State Assemblyman Miguel Santiago, D-Los Angeles, echoed the comments of several state leaders about working with the federal government, saying he was skeptical and hadn’t seen any new funds or proposals to help the situation.
“I am open to any funds, don’t get me wrong,” Santiago said at the forum. “I just have a very hard time believing that it’s a genuine approach and not a political ploy.”
How bad is the crisis?
California has more than 150,000 homeless people, according to a recent federal report. That’s an increase of 30,000 over the past decade, according to Gary Painter, chair of the USC Department of Public Policy, who spoke at the forum.

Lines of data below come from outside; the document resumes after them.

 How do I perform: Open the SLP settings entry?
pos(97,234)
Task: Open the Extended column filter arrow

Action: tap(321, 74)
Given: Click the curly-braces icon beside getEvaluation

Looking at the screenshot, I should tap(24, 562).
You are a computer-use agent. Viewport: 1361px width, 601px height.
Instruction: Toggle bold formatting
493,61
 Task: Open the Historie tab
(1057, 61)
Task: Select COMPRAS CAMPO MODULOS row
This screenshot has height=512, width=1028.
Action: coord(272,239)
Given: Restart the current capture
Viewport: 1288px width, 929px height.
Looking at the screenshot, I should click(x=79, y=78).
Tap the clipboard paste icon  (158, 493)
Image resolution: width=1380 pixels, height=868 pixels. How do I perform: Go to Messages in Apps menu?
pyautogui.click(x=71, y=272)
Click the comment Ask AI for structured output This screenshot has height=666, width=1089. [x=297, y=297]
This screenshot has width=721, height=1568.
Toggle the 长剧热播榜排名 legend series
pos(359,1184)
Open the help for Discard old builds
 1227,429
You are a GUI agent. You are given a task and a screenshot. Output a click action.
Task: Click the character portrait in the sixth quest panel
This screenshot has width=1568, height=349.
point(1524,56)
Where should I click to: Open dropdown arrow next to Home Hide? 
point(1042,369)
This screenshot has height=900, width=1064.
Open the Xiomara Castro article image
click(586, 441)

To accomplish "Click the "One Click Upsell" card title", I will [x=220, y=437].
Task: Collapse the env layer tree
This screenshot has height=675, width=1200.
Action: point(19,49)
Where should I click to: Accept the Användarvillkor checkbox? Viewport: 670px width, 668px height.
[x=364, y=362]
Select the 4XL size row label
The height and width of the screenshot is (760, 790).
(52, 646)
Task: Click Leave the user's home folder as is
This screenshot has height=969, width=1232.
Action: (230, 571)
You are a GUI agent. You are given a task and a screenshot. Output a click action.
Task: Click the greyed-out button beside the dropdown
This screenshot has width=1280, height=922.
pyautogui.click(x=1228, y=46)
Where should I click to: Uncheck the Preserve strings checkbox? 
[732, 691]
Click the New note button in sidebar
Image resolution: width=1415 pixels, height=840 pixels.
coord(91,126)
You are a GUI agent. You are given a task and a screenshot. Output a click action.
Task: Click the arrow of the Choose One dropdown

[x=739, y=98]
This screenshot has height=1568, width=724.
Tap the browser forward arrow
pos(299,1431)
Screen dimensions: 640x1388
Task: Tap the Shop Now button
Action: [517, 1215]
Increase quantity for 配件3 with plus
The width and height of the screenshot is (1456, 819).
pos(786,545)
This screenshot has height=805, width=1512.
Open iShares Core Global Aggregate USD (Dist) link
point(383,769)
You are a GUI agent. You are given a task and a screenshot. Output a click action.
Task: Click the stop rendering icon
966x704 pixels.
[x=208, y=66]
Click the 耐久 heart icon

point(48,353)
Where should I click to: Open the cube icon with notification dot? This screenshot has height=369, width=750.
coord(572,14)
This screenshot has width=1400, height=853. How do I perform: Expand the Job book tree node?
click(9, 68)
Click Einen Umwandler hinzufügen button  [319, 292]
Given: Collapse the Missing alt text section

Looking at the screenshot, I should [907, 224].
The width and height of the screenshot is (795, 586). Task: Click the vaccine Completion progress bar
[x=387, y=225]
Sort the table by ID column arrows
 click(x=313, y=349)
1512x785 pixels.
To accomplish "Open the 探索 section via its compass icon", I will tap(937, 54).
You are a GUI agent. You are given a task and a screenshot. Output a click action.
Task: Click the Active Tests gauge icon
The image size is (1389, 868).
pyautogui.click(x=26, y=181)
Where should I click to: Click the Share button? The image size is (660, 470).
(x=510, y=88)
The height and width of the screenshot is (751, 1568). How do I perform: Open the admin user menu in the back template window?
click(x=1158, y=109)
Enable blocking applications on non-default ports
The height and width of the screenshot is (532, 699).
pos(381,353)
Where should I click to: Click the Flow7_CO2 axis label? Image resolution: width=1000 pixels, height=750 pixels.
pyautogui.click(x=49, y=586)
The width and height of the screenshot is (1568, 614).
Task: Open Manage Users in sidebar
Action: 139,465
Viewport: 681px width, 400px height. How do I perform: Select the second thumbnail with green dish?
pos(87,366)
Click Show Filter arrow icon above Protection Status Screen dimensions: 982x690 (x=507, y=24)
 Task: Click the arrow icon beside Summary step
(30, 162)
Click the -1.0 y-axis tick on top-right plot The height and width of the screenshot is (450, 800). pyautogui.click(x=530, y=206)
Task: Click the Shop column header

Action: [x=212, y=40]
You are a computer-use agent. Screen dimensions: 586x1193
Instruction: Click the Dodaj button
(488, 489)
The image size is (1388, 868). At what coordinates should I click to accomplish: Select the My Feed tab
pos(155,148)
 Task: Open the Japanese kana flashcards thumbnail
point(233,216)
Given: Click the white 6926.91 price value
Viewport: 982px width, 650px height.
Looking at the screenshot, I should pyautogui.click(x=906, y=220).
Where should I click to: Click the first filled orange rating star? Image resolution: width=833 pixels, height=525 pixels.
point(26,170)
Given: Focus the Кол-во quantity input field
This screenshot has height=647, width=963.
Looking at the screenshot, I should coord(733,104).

Looking deeper at the numbers, Painter said that black Californians make up a disproportionate share of the state’s homeless population at 30 percent while they are just 6 percent of the overall population.
“Those numbers are staggering. It is a crisis. We can do better and we must do better,” former California Gov. Arnold Schwarzenegger said at the event.
Solutions to the emergency
Throughout the half-day forum, California state and local leaders discussed how to solve the problem. Several stressed the need to push back against a ‘no-growth mentality’ in California, as Schwarzenegger described it, one that has blocked needed housing and services for those on the streets. Others, such as San Diego Mayor Kevin Faulconer, stressed the need for greater mental health and drug treatment services.
Sacramento Mayor Darrell Steinberg, who co-chairs Gov. Gavin Newsom’s task force on homelessness, said California won’t truly solve the problem unless it requires local governments to house homeless residents.
"We are tacitly saying that this isn't important enough," without a state mandate, Steinberg said.
To address homelessness in Sacramento, the mayor has called for the rapid expansion of tiny home construction. He has also pushed for creating a $100 million affordable housing trust fund, which the City Council supported last month. The fund would issue bonds to raise grant and loan money for affordable housing projects.
New Poll Results
Results from a USC survey released on Thursday show homelessness remains a top concern among Californians.
The poll found 22.9 percent of respondents placed homelessness or housing as their top issue in an open-ended, unaided question.
That was followed by climate change at 14.8 percent and immigration at 9.2 percent. The survey also found that 37.5 percent said they were afraid that they or a family member could become homeless. This number was even higher among Latinos at 47 percent, according to the poll.